Transitory amnesia, usually characterised as occurring brutally and being reversible, is currently considered as a dissociative disorder in the new international psychiatric classifications when no medical or neurological diseases have been identified. The dissociation is supposed to be linked to a sudden and transitory alteration of the integrative, consciousness, identity and motor functions. It is therefore essential to eliminate organic factors before searching for a psychogenic origin. The authors of the article are proposing an etiopathogenic and multidisciplinary approach of transitory amnesia based on a clinical case: after wandering for four days by train, Mr F., becoming anxious, consulted the A&E of the hospital at his partner's request.
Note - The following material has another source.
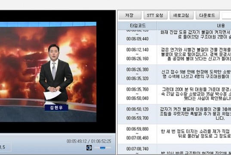Mute audio with the speaker icon
The width and height of the screenshot is (231, 155).
(89, 148)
The semiological characteristics of this incident, the depressive antecedents of the patient and the absence of neurological anomaly led us to give him psychiatric care. Dissociative amnesia is usually linked to a particular event or to a psychical traumatism. Beyond this phenomenological approach and in a psychodynamic perspective, it corresponds to forgetting a specific fact and can be considered as an unconscious outward sign, that is to say a defence of the psychical economy of the patient. As far as psychiatric nosography and hysteria are concerned, the psychiatrist will have to confront the enigmatic character of the symptoms. As no standardised therapeutic consensus exists, a psychodynamic approach is useful.